▶ _INFORMATION SHOWN_
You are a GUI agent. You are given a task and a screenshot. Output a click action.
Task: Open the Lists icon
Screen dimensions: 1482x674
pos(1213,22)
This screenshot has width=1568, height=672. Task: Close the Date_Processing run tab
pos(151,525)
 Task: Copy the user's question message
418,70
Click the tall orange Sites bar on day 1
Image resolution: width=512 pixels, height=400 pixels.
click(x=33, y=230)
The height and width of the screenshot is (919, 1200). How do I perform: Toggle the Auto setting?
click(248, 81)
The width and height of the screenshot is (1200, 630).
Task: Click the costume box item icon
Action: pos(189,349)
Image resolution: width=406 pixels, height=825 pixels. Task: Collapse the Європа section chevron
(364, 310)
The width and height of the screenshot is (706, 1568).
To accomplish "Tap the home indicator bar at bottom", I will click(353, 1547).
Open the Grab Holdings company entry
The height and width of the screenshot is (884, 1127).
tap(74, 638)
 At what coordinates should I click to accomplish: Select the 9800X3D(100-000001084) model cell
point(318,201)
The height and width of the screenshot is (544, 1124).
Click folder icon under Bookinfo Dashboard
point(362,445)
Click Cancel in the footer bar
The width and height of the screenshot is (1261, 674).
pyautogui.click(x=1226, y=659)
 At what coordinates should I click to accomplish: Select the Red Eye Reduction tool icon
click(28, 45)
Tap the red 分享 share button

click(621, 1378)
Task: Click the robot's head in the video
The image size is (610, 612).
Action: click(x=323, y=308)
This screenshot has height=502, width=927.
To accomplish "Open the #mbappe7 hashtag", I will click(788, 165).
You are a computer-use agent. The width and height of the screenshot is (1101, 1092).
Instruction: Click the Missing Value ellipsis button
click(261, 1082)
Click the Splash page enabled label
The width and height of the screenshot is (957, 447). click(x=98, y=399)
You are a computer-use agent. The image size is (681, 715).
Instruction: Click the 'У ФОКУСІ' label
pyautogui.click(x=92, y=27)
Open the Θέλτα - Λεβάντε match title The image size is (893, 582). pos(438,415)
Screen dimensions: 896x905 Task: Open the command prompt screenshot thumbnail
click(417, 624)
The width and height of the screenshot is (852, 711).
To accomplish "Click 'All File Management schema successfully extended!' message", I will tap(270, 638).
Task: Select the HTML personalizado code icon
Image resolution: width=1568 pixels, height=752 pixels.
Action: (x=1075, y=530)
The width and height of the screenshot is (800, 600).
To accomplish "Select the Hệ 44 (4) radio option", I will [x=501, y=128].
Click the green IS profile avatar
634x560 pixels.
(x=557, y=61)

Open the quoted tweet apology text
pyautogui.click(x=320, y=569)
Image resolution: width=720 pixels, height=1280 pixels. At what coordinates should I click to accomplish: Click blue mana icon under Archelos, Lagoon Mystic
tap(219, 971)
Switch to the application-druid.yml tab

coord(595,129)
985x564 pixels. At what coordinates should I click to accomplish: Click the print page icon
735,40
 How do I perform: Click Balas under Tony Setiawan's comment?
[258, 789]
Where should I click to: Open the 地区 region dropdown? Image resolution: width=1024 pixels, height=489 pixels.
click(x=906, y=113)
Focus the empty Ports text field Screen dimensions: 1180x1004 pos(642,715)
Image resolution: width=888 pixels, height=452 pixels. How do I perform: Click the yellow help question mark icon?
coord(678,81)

▶ _TASK GOAL_
Starting at the line that has "Task: Copy the user's question message" and ending at the line that has "The height and width of the screenshot is (544, 1124).", please write out the lines above exactly, leaving out all others.

▶ _YOUR RESPONSE_
 Task: Copy the user's question message
418,70
Click the tall orange Sites bar on day 1
Image resolution: width=512 pixels, height=400 pixels.
click(x=33, y=230)
The height and width of the screenshot is (919, 1200). How do I perform: Toggle the Auto setting?
click(248, 81)
The width and height of the screenshot is (1200, 630).
Task: Click the costume box item icon
Action: pos(189,349)
Image resolution: width=406 pixels, height=825 pixels. Task: Collapse the Європа section chevron
(364, 310)
The width and height of the screenshot is (706, 1568).
To accomplish "Tap the home indicator bar at bottom", I will click(353, 1547).
Open the Grab Holdings company entry
The height and width of the screenshot is (884, 1127).
tap(74, 638)
 At what coordinates should I click to accomplish: Select the 9800X3D(100-000001084) model cell
point(318,201)
The height and width of the screenshot is (544, 1124).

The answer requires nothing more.